Reputation: 305
I have 4 tables in a database. The warehouse contains boxes owned by clients, and the boxes have files in them. There is a Client
table, a Warehouse
table, a Boxes
table, and a Files
table.
So the Client
table has WarehouseID
as a foreign key, the Boxes
table has ClientID
as a foreign key, and the Files
table has BoxID
as a foreign key. I want to count the number of boxes and files that each client has in my query, as well as the number of boxes that are in and out of the warehouse. A Status
field on the Boxes
and Files
tables determines if the boxes and files are in or out of the warehouse.
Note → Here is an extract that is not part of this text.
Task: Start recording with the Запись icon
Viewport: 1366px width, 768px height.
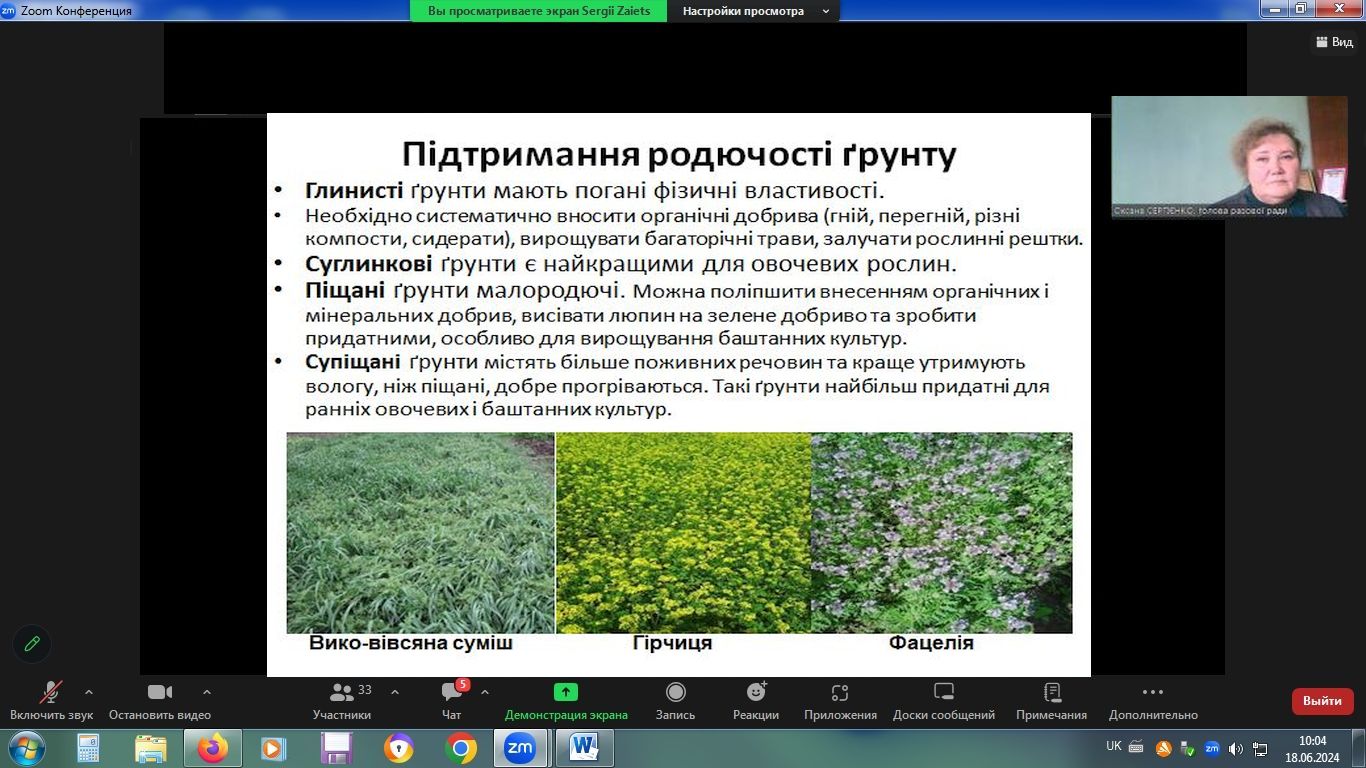Action: (x=675, y=692)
I run the following query on the boxes and the numbers are correct:
SELECT
[c].[ClientID],
[c].[Name] AS [ClientName],
[w].[Name] AS [WarehouseName],
COUNT(DISTINCT [b].[BoxID]) AS [BoxCount],
SUM(CASE WHEN [b].[Status] = @IN THEN 1 ELSE 0 END)) AS [BoxesIn],
SUM(CASE WHEN [b].[Status] = @OUT THEN 1 ELSE 0 END) AS [BoxesOut],
SUM(CASE WHEN [b].[DestructionDate] <= GETDATE() THEN 1 ELSE 0 END) AS [BoxesForDestruction],
FROM [Clients] AS [c] INNER JOIN [Boxes] AS [b]
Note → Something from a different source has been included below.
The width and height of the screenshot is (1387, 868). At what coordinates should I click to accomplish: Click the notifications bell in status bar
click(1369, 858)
ON [c].[ClientID] = [b].[ClientID]
INNER JOIN [Warehouses] AS [w]
ON [c].WarehouseID = [w].[WarehouseID]
WHERE [c].[ClientID] = @ClientID
GROUP BY
[c].[ClientID],
[c].[Name],
[w].[Name]
This produces the output of:
ClientID | ClientName | WarehouseName | BoxCount | BoxesIn | BoxesOut | BoxesForDestruction
1 | ACME Corp. | FooFactory | 22744 | 22699 | 45 | 7888
The output of the count is correct. When I add the Files
table to the INNER JOIN
then the numbers get inflated. Here is the SQL:
SELECT
[c].[ClientID],
[c].[Name] AS [ClientName],
[w].[Name] AS [WarehouseName],
COUNT(DISTINCT [b].[BoxID]) AS [BoxCount],
COUNT(DISTINCT [f].[FileID]) AS [FileCount], -- *NEW*
SUM(CASE WHEN [b].[Status] = @IN THEN 1 ELSE 0 END)) AS [BoxesIn],
SUM(CASE WHEN [b].[Status] = @OUT THEN 1 ELSE 0 END) AS [BoxesOut],
SUM(CASE WHEN [b].[DestructionDate] <= GETDATE() THEN 1 ELSE 0 END) AS [BoxesForDestruction],
FROM [Clients] AS [c] INNER JOIN [Boxes] AS [b]
ON [c].[ClientID] = [b].[ClientID]
INNER JOIN [Warehouses] AS [w]
ON [c].[WarehouseID] = [w].[WarehouseID]
INNER JOIN [Files] AS [f] -- *NEW*
ON [b].[BoxID] = [f].[BoxID] -- *NEW*
WHERE [c].[ClientID] = @ClientID
GROUP BY
[c].[ClientID],
[c].[Name],
[w].[Name]
This gives me the count output below (I've omitted the first 3 columns since they're not relevant):
BoxCount | FilesCount | BoxesIn | BoxesOut | BoxesForDestruction
19151 | 411961 | 411381 | 580 | 144615
The FilesCount
is correct, but the other numbers are off. I know why this is happening, but I'm not sure how to fix it. The extra rows are created due to the multiple rows returned by the join on the boxes and files. When performing the SUM
, the extra rows inflate the count. Since there is only one row for the warehouse, that join doesn't affect the count. How do I modify my query to get the correct number of files and boxes in and out of the warehouse?
Upvotes: 0
Views: 5448
Reputation: 11
As mentioned by Andomar, I included "as myColumnOne" and "myColumnTwo" besides Count(*), as it is required on SQL Server 2018:
select *
from table1 t1
join (
select table1_id
, count(*) as myColumnOne
from table2
group by
table1_id
) t2
on t2.table1_id = t1.id
join (
select table1_id
, count(*) as myColumnTwo
from table3
group by
table1_id
) t3
on t3.table1_id = t1.id
Upvotes: 0
Reputation: 238096
A join
repeats each row in the left hand table for each row in the right hand table. If you combine multiple joins some rows will be double counted. A solution is to move the count to a subquery. For example:
select *
from table1 t1
join (
select table1_id
, count(*)
from table2
group by
table1_id
) t2
on t2.table1_id = t1.id
join (
select table1_id
, count(*)
from table3
group by
table1_id
) t3
on t3.table1_id = t1.id
Upvotes: 2